May 20, 2005 – Posted at 5:39 p.m. CDT
JONESBORO, AR – A Region 8 mother accused of hosting a beer party for juveniles faced the music in court Friday.
Last month, the Street Crimes unit of the Jonesboro Police Department responded to a complaint at the home of Tonya Curtis.
Police say when they arrived there were around eighty teenagers, kegs, and indications that money had been paid to get inside.
Curtis was arrested and charged with 27 counts, including nine counts of Endangering the Welfare of a Minor, nine counts of Contributing to the Delinquency of a Minor, three counts of Possession of Beer and two counts of Obstruction of Government Operation.
Curtis didn't take the stand, but there were plenty of teenagers that did. About 20 students from Nettleton and Trumann High School testified in court about what happened at Curtis' home on April 15th.
Their parents weighed in on the issue.
“I feel like she was negligent and if she saw the alcohol and she was allowing her own child to drink, she should have shut the gates. No more partying, time to go home,” said parent Becky Holmes, “We didn't see any kind of remorse in there, apologies to any of the parents. Had the police not been called, what would we have been looking at?”

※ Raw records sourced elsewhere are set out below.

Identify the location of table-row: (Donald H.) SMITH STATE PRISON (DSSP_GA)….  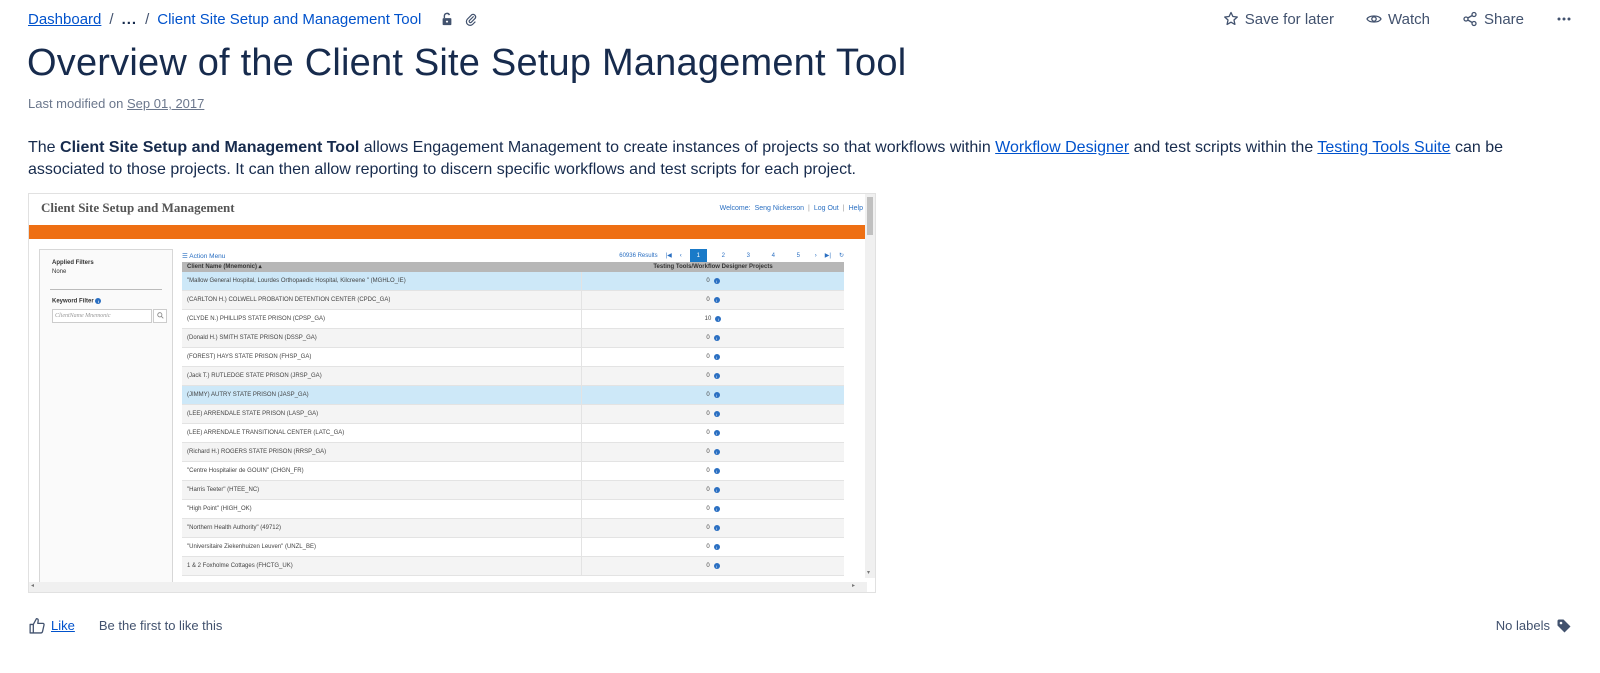
(513, 338).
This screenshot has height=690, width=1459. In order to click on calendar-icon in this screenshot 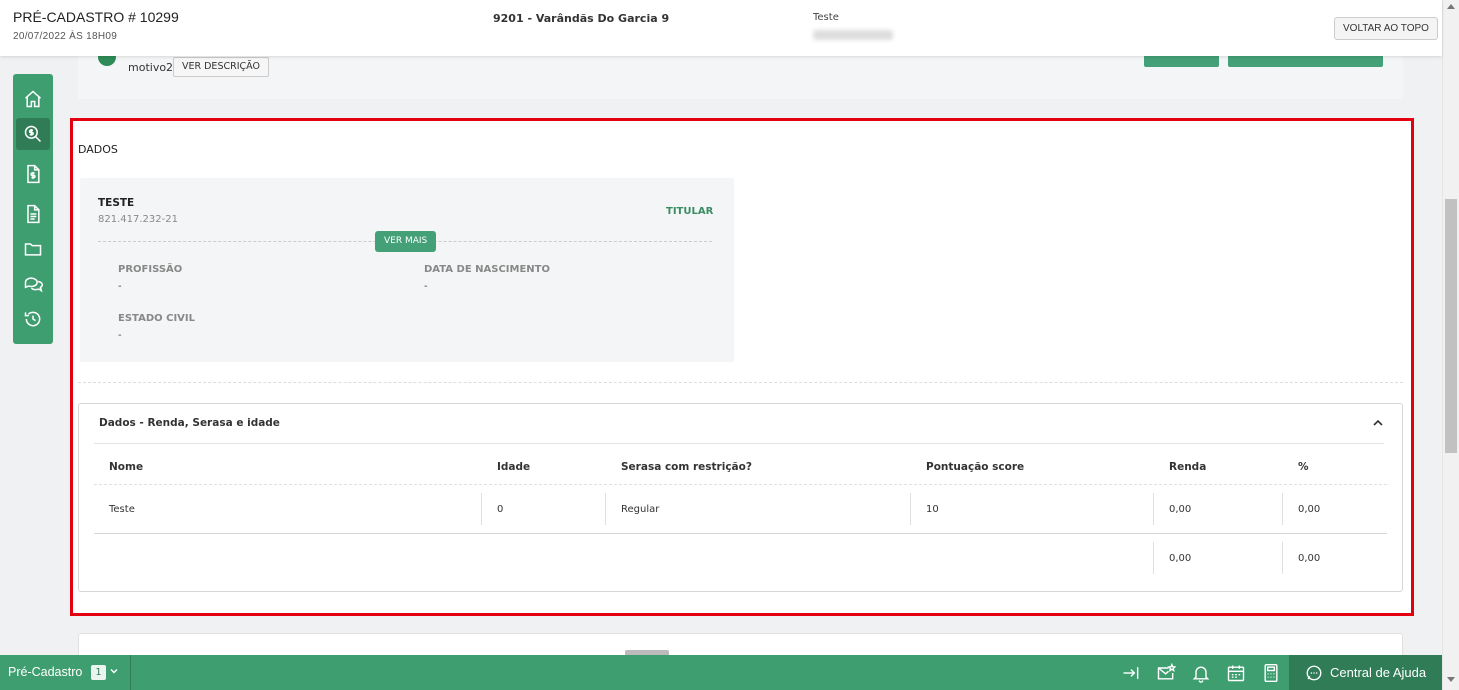, I will do `click(1236, 674)`.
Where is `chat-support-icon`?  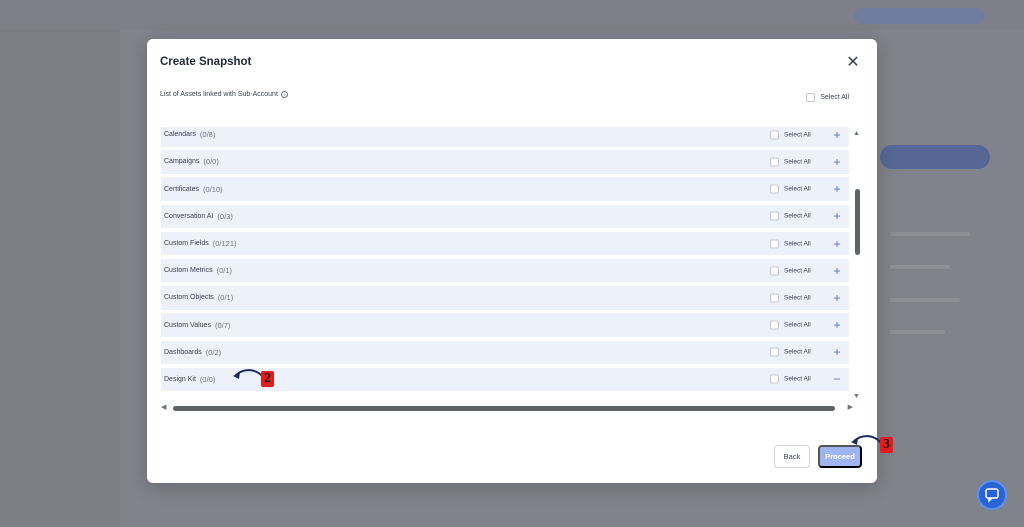
chat-support-icon is located at coordinates (992, 495).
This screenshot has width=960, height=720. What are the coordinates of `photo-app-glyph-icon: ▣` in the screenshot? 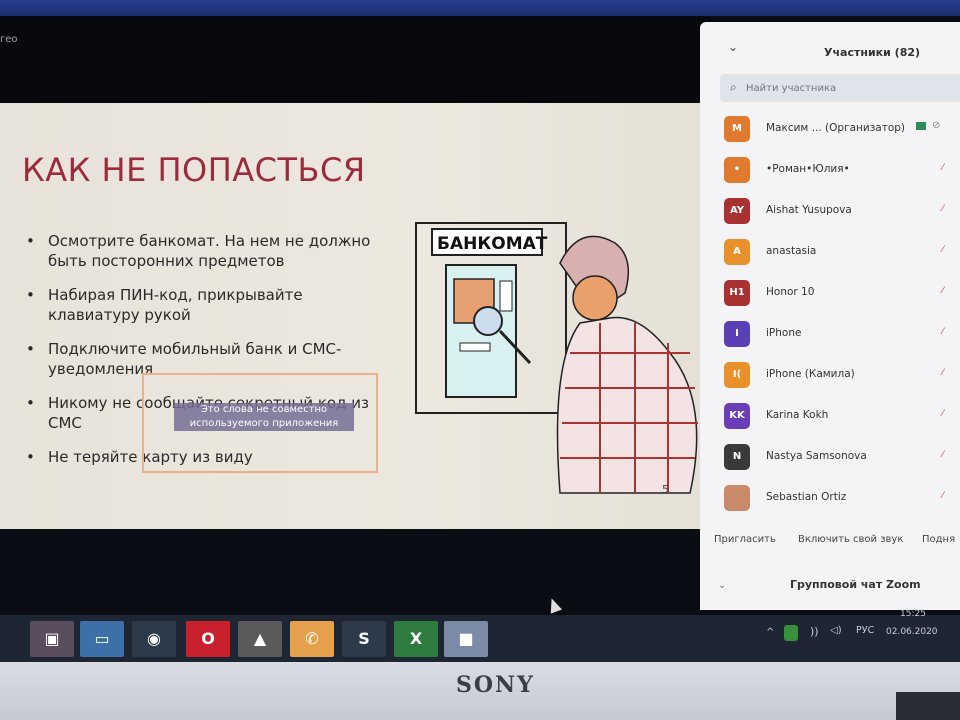 It's located at (52, 638).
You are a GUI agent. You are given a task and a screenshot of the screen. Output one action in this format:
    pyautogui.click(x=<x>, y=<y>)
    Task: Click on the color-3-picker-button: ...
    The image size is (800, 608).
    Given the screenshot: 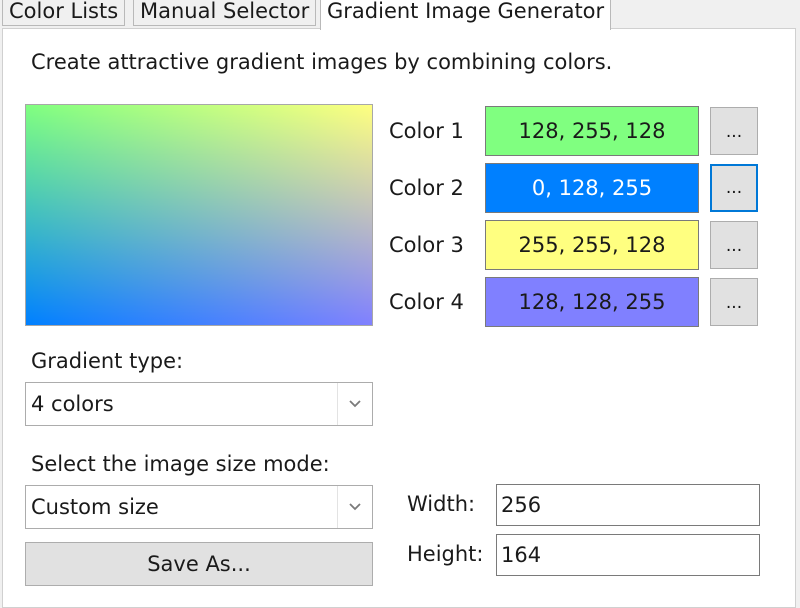 What is the action you would take?
    pyautogui.click(x=734, y=245)
    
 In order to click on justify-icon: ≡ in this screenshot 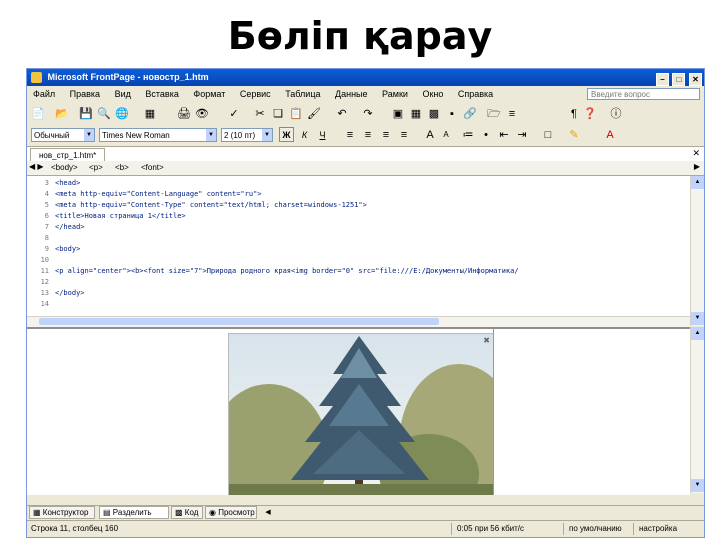, I will do `click(404, 135)`.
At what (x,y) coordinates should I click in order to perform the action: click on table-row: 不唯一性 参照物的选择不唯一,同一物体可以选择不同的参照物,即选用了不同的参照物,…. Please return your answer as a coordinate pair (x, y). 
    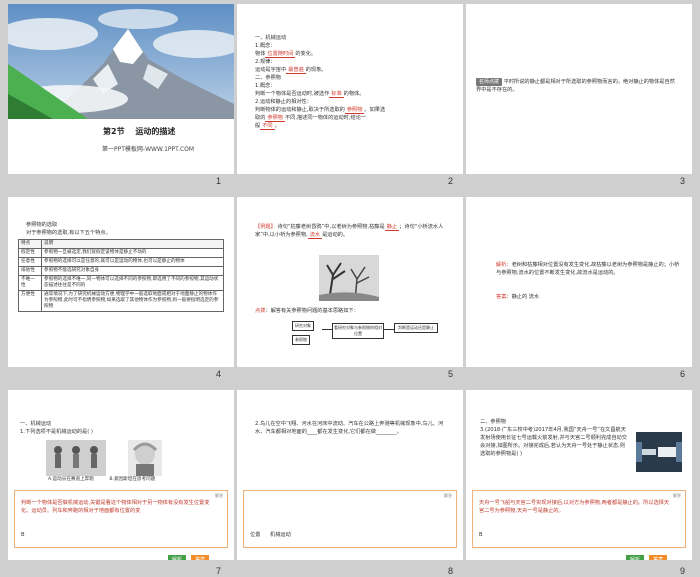
    Looking at the image, I should click on (121, 283).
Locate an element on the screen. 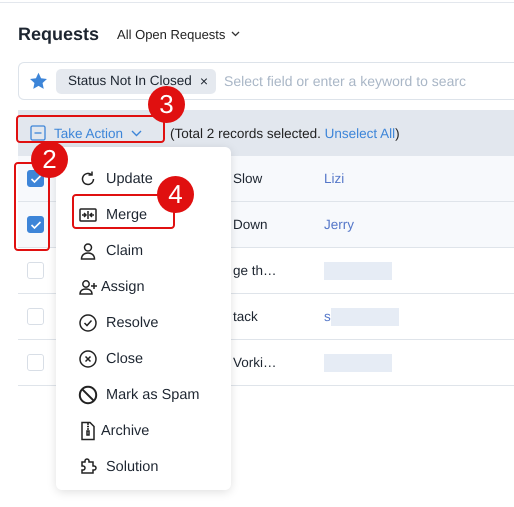  menu-item: Merge is located at coordinates (113, 215).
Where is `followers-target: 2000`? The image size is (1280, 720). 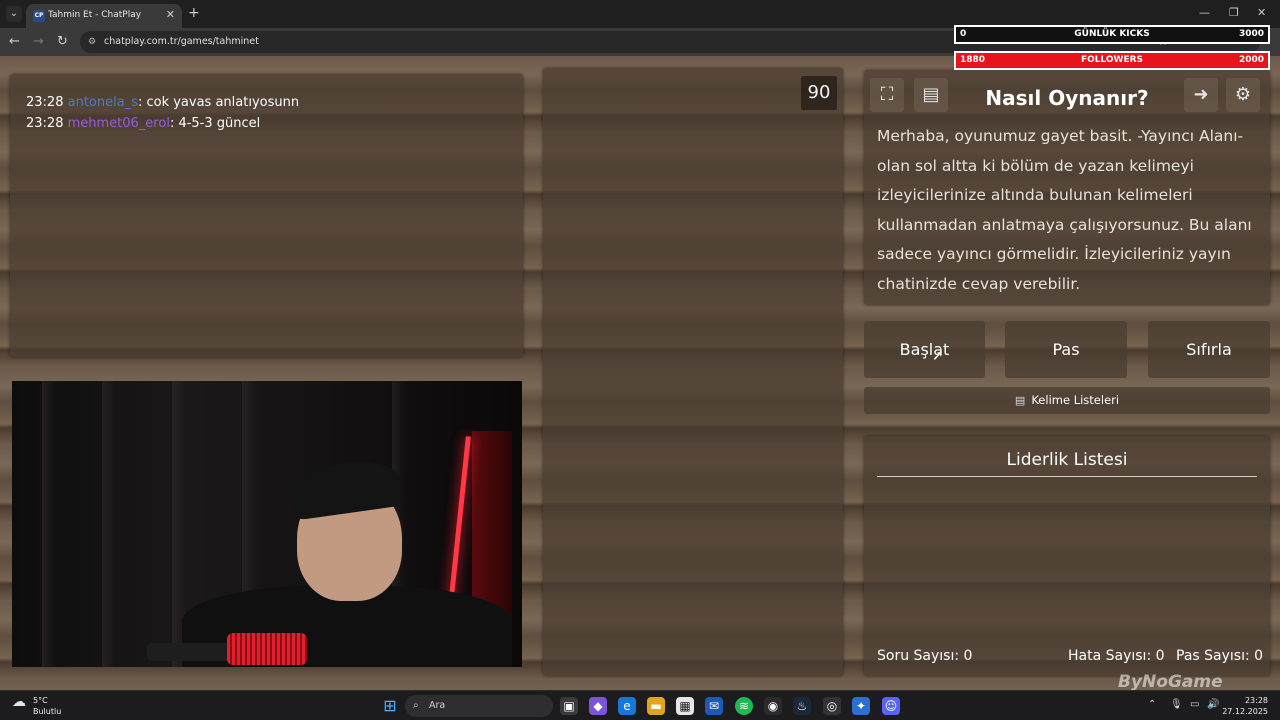
followers-target: 2000 is located at coordinates (1251, 60).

“I think it's a big misunderstanding,” said Jamie Tibbs, “We're not upset at all. We know her personally, and it was not the way it seems.”
Curtis' lawyer, Martin Lilly, says this case has been blown out of proportion and details released during the trial prove so.
“Prior to today, I don't think there were any reports that other individuals had brought alcohol to the party, and that there were reports that my client was selling beer to individuals which there was no testimony that she sold any alcohol to anyone,” said Lilly.
But Nettleton school officials say this isn't the first time Curtis has allegedly provided alcohol to students.
“Mrs. Curtis volunteered to be a chaperone for a school sponsored event that took place in Kentucky,” said Nettleton Assistant Superintendent Bob Casteel, “We had six or seven of our students that went and she supplied wine coolers to those students. This event happened in 1999, so she has a history of this.”
Some are hoping the court will send a message with this case.
“We need to let people know that this is against the law. If you give anyone alcohol it is sending a mixed message when they are under 21,” said Donna Lenners of Mothers Against Drunk Driving.
The judge has taken the case under advisement, and a verdict is expected in the coming weeks.